An SPT established following the death of a member of a superannuation fund is significantly more restrictive than an SPT established in the former member’s will. For example:

  • Many trustees appear to adopt an interpretation of the superannuation laws that prohibits any payment to the post-death SPT (more detailed comments in this regard are set out below). Often, there is no clear pathway to allow the trustee of a superannuation fund to distribute to an SPT unless the SPT has been established under the deceased member’s will;
  • Minor beneficiaries must be the ultimate capital beneficiaries of the SPT, meaning the assets of the trust must ultimately vest in them, which may not be appropriate for the family’s circumstances and reduces the asset protection afforded by the SPT;
  • The concessional rates of tax will generally not be available to the grandchildren of a member (unlike distributions from an SPT established in a member’s will); and
  • Depending on the situation, the superannuation proceeds transferred to the post-death SPT must not exceed the entitlements that the minor beneficiaries would have received if the deceased superannuation trust member had not left a valid will (i.e. if the deceased had died intestate). No such restriction arises for an SPT established in a will.

There are a number of technical provisions that need to be satisfied to ensure access to this outcome set out in the example. Expanding on the limitation at the last point above, difficulties can arise when relying on the ability to establish a post-death SPT due to the interaction of the ITAA 36 and the Superannuation Industry (Supervision) Act 1993 (Cth) (SIS Act), and in many cases superannuation fund trustees might not have discretion to pay proceeds to an SPT under their trust deed or indeed at law.

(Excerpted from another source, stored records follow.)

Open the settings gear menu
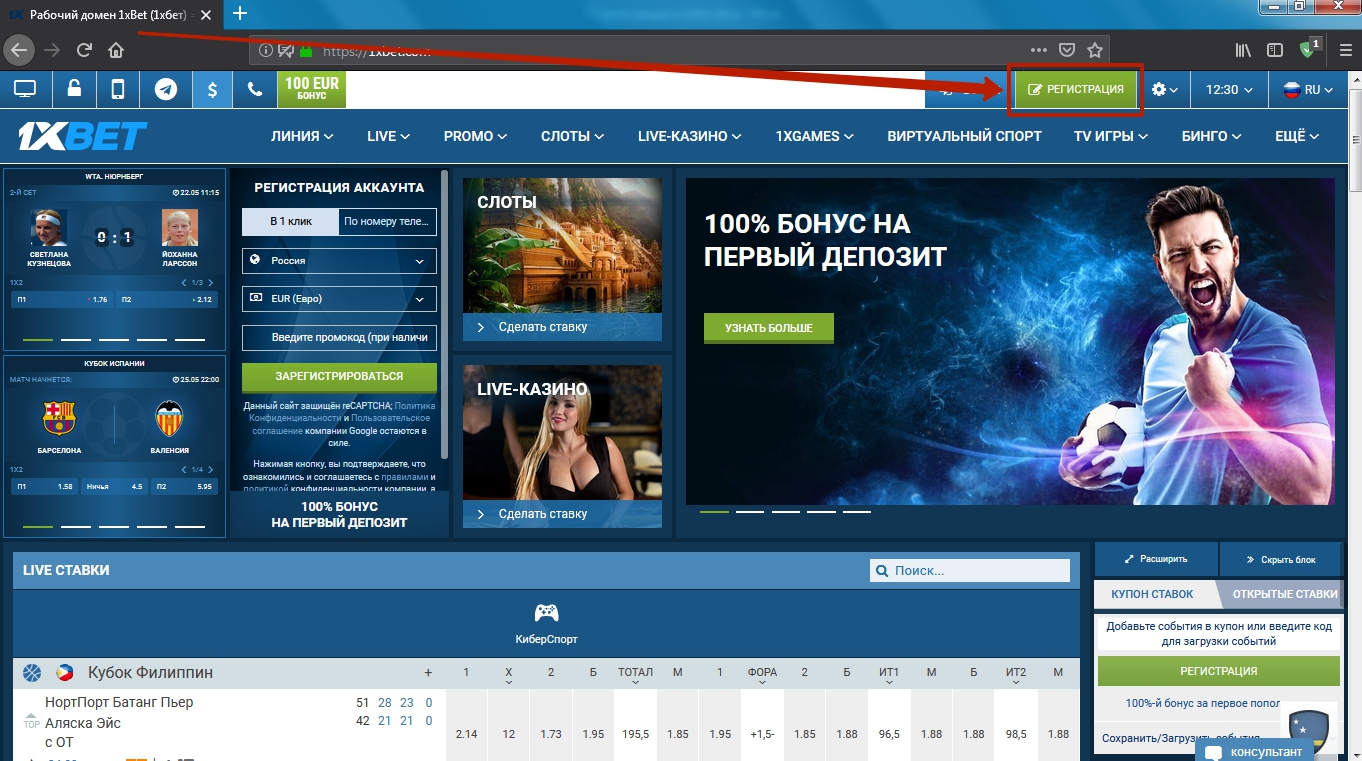Screen dimensions: 1362x761 [1164, 90]
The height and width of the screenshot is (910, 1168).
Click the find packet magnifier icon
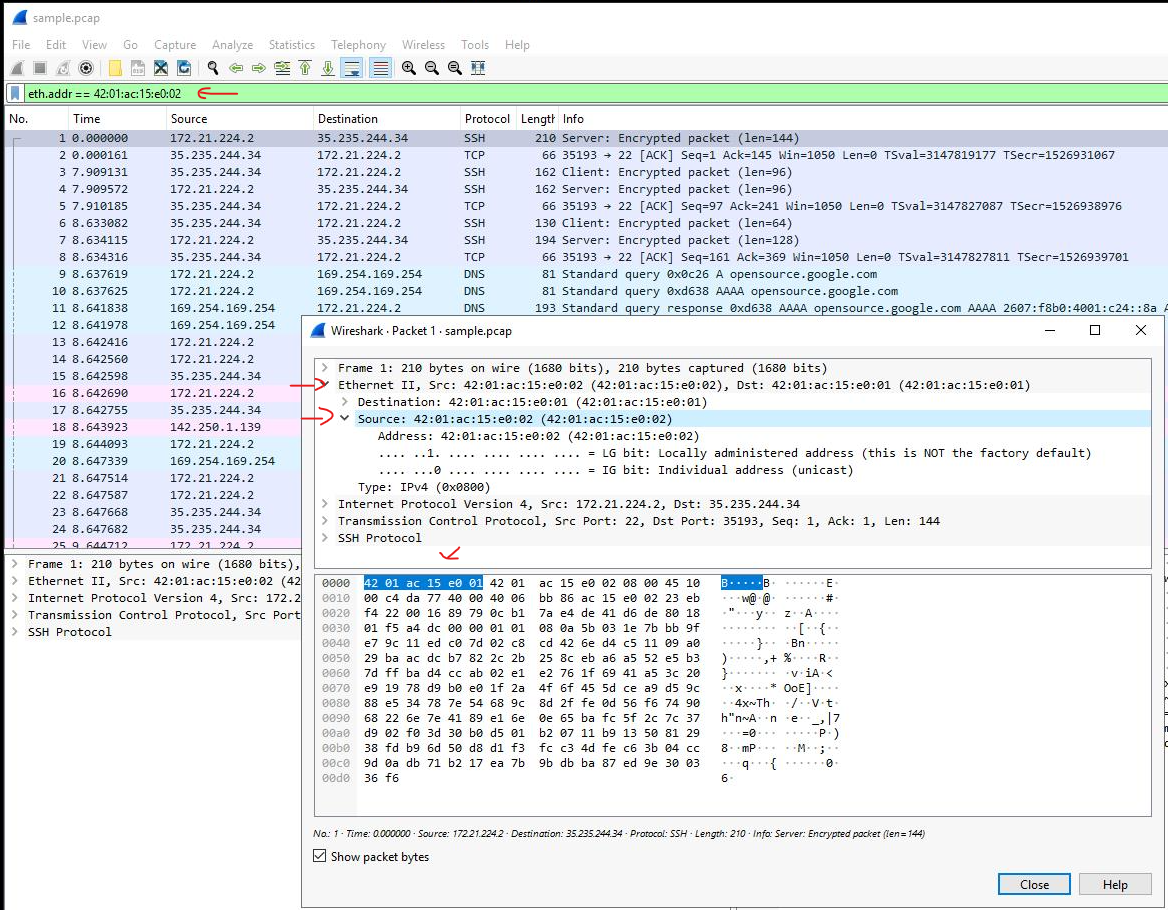212,68
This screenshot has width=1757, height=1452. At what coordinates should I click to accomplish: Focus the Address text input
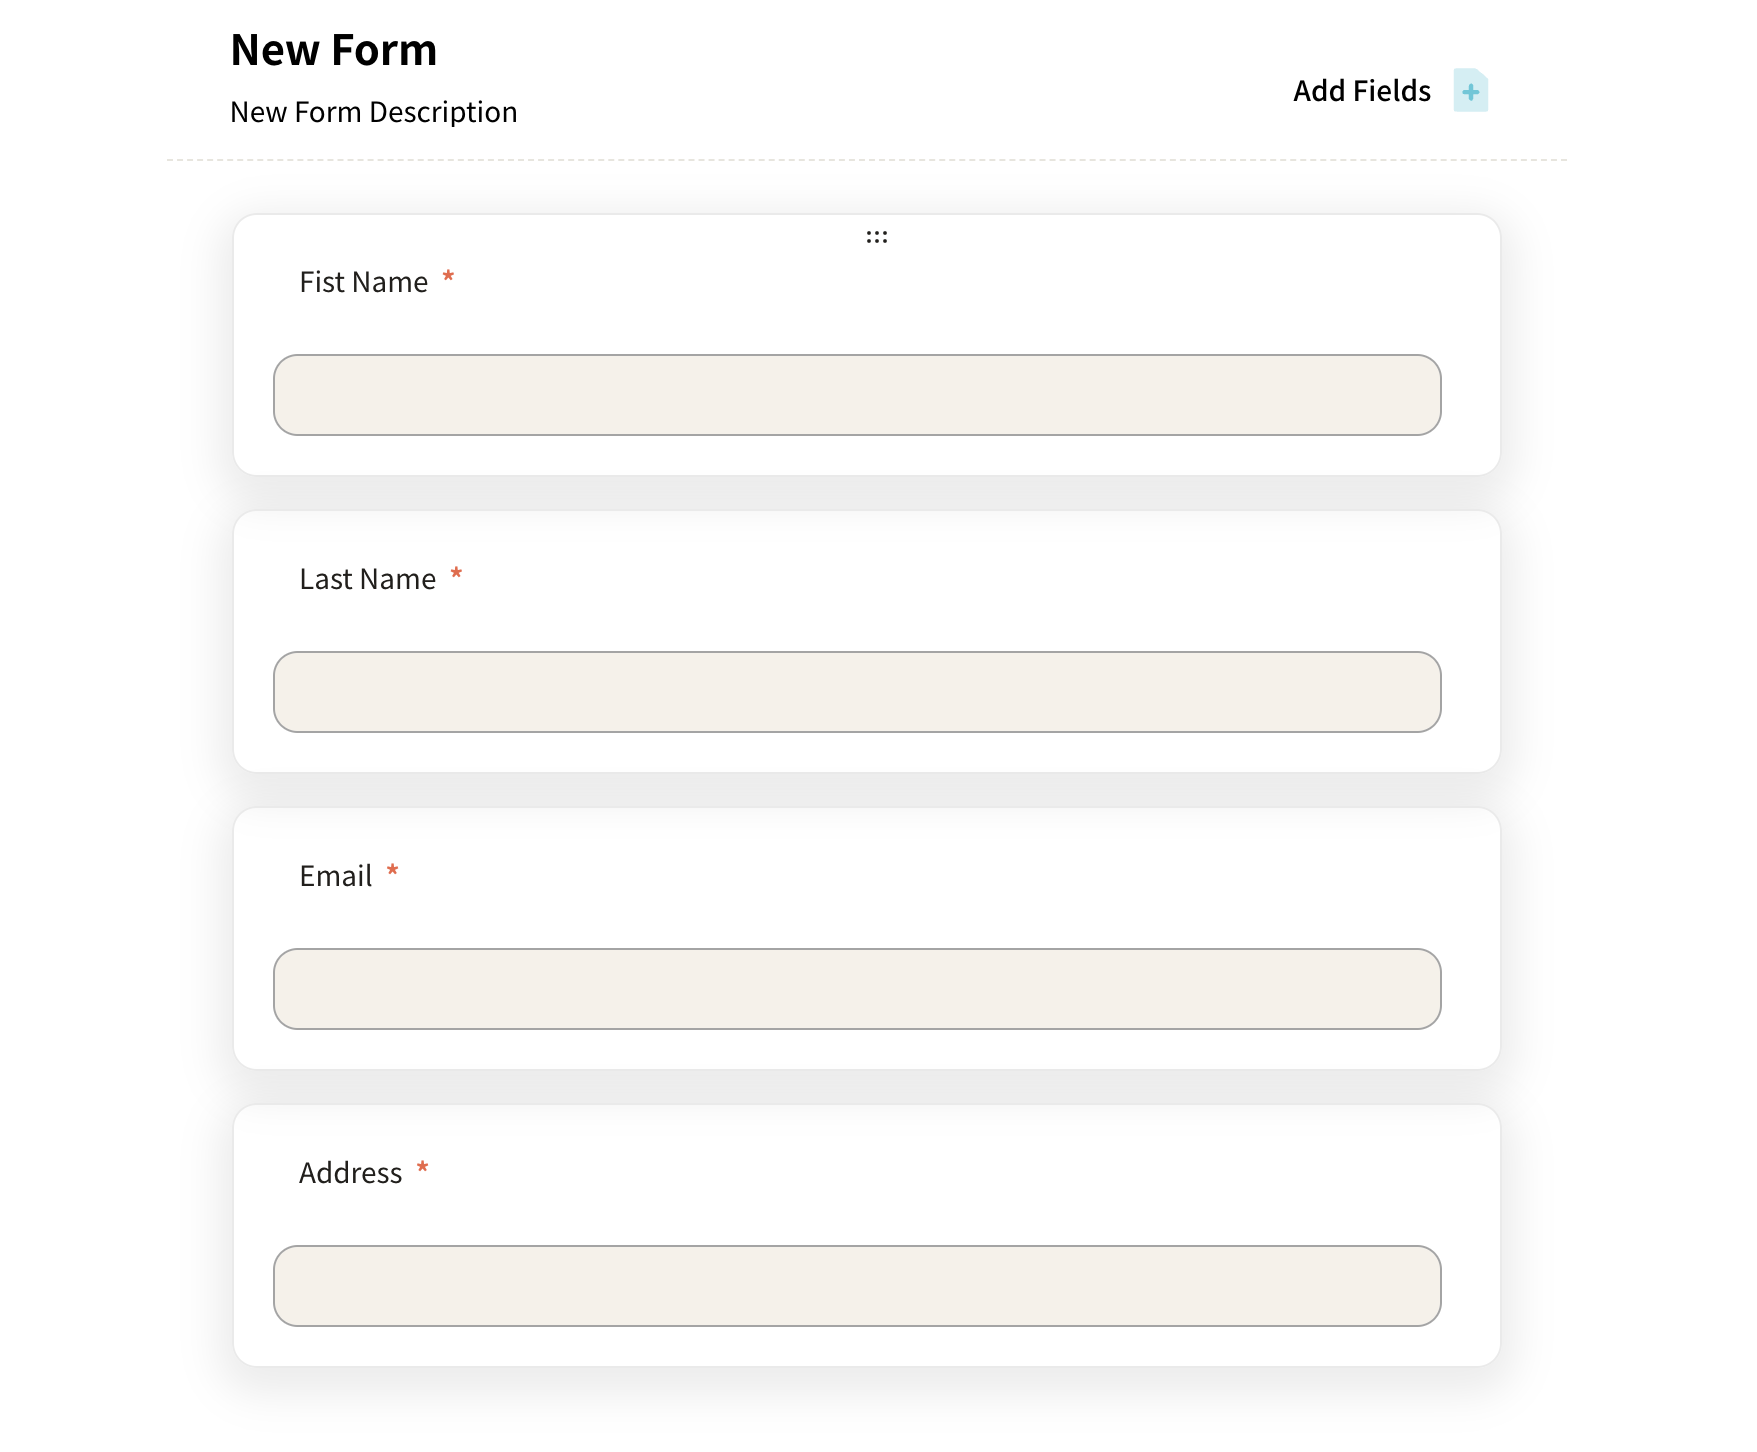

In particular, under the SIS Act, a death benefit can only be paid to:

  • A death benefit dependant of the relevant member; or
  • The member’s legal personal representative (LPR), being the executors or administrators of their estate.

In one view, the trustee of a post-death SPT satisfies neither criteria, and as such, there are often significant difficulties in arranging for the superannuation benefits to be paid directly to the trustee of the SPT. 

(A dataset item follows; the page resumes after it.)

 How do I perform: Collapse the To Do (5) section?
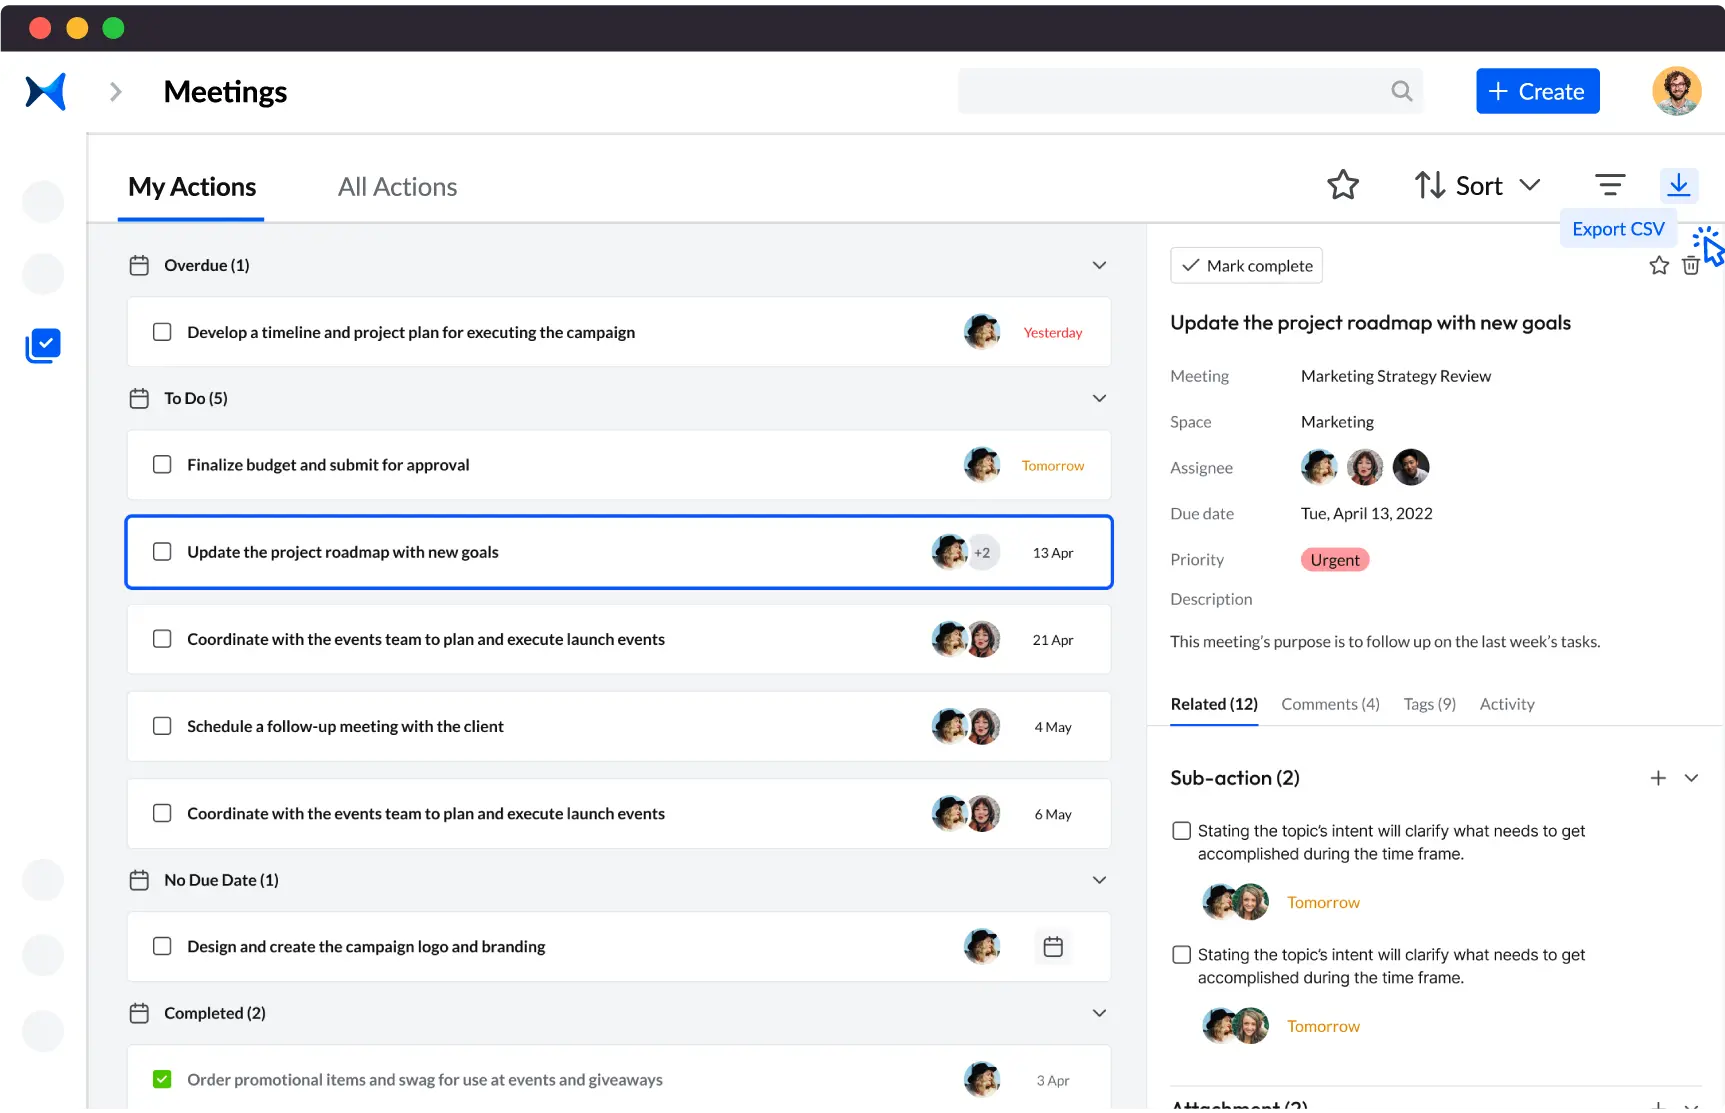1099,398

If the superannuation benefits are paid to a death benefit dependent and then gifted to the SPT, arguably the SPT will not be eligible for excepted trust income treatment as the requirements in Division 6AA of the ITAA 36 won’t be satisfied.

Unless the superannuation proceeds pass directly from the superannuation fund into the SPT, there is a real risk that the ATO will not allow access to the excepted trust income provisions (unlike an SPT established in a will).

Division 6AA of the ITAA 1936 will apply where the beneficiary of a trust is a ‘prescribed person’, to so much of the beneficiary’s share of the net income of the trust that is not ‘excepted trust income’.  A ‘prescribed person’ is defined in the ITAA 1936, as any person, other than an ‘excepted person’ under 18 years of age at the end of the income year. Specifically, income of a trust estate is ‘excepted trust income’ where the income was derived directly as a result of the death of a person and out of a provident, benefit, superannuation or retirement fund.

Consequently, it is likely to be problematic for accessing the excepted trust income treatment where there is a subsequent gift of superannuation proceeds from a death benefit dependent (who is not a ‘prescribed person’) to the trustee of the SPT.

When should a post-death SPT be considered?

A post-death SPT is generally seen as a structure of last resort and should not be treated as a substitute for proactive estate planning. Notwithstanding the technically difficulties, a post-death SPT should be considered as an asset protection and tax planning tool where an effective estate planning strategy has not been implemented, and in certain circumstances, can be used to create a ‘set and forget’ structure that provides peace of mind now, while still accommodating the needs of evolving family dynamics in the future.